Background information
- Born: January 20, 1987 (age 39) Searsmont, Maine, US
- Origin: Portland, Oregon, US
- Occupations: Musician; composer;
- Years active: 2007–present
- Labels: Bella Union; Erased Tapes; Type; Kning Disk; Hush; Western Vinyl;
- Formerly of: Efterklang
- Website: www.peterbroderick.net

= Peter Broderick =

Peter Broderick (born January 20, 1987) is an American musician and composer from Carlton, Oregon. He has released solo material under his own name, been a member of Efterklang, and played with several ensembles as a session musician.

==Biography==
Broderick was born in Searsmont, Maine in 1987 but raised mostly in Carlton, Oregon. He learned a number of musical instruments whilst at school, and went on to become a session musician, playing violin, banjo, musical saw, and mandolin on recordings by M. Ward, Zooey Deschanel, Dolorean, Jeff London and others. He played and toured with numerous groups, including Horse Feathers, Norfolk & Western, Loch Lomond and Laura Gibson.

In mid-2007, Broderick joined the Danish ensemble Efterklang in Copenhagen to join their touring band after the release of their album Parades. After touring, he released a mini album of solo piano music, Docile, on the Swedish label Kning Disk, as well as a 7″, Retreat/Release, his first full-length album of piano and string based compositions, Float, and an orchestral concept album, Music for Falling from Trees, on the US label Western Vinyl and British label Erased Tapes. He released two albums in collaboration with Machinefabriek. He also released solo albums These Walls of Mine (2012), Colours of the Night (2015), Partners (2016), and All Together Again (2017).

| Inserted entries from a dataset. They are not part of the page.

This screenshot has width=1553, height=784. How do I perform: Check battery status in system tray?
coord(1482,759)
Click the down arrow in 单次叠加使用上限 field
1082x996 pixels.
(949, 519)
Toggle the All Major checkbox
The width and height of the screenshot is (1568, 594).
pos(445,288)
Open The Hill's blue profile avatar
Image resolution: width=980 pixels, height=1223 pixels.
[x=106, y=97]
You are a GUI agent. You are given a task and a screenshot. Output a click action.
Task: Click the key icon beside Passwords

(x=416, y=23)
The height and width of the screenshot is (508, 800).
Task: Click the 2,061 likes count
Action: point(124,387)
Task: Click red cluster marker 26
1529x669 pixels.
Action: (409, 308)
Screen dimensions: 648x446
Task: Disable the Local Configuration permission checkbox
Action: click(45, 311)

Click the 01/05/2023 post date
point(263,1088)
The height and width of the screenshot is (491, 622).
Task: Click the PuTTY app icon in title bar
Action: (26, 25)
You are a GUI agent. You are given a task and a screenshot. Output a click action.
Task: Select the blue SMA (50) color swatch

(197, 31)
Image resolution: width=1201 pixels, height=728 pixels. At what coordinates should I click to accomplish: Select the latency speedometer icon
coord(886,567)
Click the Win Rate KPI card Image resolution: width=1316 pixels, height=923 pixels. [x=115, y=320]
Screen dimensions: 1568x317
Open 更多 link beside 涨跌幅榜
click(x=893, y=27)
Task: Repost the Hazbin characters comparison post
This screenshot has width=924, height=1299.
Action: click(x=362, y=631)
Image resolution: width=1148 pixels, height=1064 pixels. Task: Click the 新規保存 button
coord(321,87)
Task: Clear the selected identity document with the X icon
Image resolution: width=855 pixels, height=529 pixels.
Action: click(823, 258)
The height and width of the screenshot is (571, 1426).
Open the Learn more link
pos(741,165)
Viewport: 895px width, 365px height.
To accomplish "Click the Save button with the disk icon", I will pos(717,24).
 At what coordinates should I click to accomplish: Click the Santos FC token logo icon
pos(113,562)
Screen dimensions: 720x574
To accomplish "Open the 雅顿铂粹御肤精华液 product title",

He is the brother of Heather Woods Broderick, also a solo artist and Efterklang collaborator. He married Irish folk musician Brigid Mae Power in 2016; they subsequently separated.

==Discography==
===Solo recordings===
- Give It to the Sky: Arthur Russell's Tower of Meaning Expanded (2023, Erased Tapes, CD, LP, MP3)
- Blackberry (2020, Erased Tapes, CD, LP, MP3)
- Peter Broderick & Friends Play Arthur Russell (2018, Pretty Purgatory, MP3)
- All Together Again (2017, Erased Tapes, CD, LP, MP3)
- Grunewald (2016, Erased Tapes, CD, LP, MP3)
- Partners (2016, Erased Tapes, CD, LP, MP3)
- Colours of the Night (2015, Bella Union, CD, LP, mp3)
- Float 2013 (2013, Erased Tapes, CD, LP, mp3)
- These Walls of Mine (2012, Erased Tapes, CD, LP, mp3)
- http://www.itstartshear.com (2012, Cooperative Music / Bella Union, CD, LP)
- How They Are (2010, Bella Union, CD, LP, mp3)
- Three Film Score Intakes (2010, Schedios, 3″ CD-R, 200 copies)
- Music for a Sleeping Sculpture of Peter Broderick (2009, Slaapwel Records, CD, mp3, 500 copies)
- 4 Track Songs (2009, Type Recordings, CD, 2xLP)
- Five Film Score Outtakes (2009, Secret Furry Hole, 3" CD-R, 200 copies)
- Music for Falling from Trees (2009, Erased Tapes/Western Vinyl, CD, mp3)
- Ten Duets (2009, Digitalis Ltd, Compact Cassette)
- Games Again/Roscoe (2008, Bella Union, 07")
- Home (2008, Bella Union, Hush, Type, CD, LP, mp3)
- Float (2008, Type Recordings, CD, LP, mp3) and Float 2013 (2013, Erased Tapes, CD, LP, mp3)
- Docile (2007, Kning Disk, CD, 10", mp3)
- Retreat/Release (2007, Type Recordings, 07")

=== Collaborations ===
- "Blank Grey Canvas Sky" with Machinefabriek (2009, Fang Bomb, CD, LP, mp3)
- "Falling from Trees" with Neon Dance (2009, Erased Tapes/Neon Dance, dance score commission)
- "Mort Aux Vaches" with Machinefabriek and Jan and Romke Kleefstra, Chris Bakker, Nils Frahm (2010, Staalplaat, CD)
- "Music for Confluence" (2011, Erased Tapes, CD, mp3)
- "Wonders" (as Oliveray) with Nils Frahm (2011, Erased Tapes, LP, mp3)
- "Let Your Hands Be My Guide" with Chantal Acda, Nils Frahm, Gyda Valtysdottir and Shahzad Ismaily (2013, Gizeh Records, CD, LP, mp3)
- "Soul" with Rival Consoles (2013, Erased Tapes, CD, LP, mp3)
- "Sunday Songs" as part of Beacon Sound Choir (2016, First Terrace Records, LP)
- "Find the Ways" (as Allred & Broderick) with David Allred (2017, Erased Tapes, CD, LP, mp3)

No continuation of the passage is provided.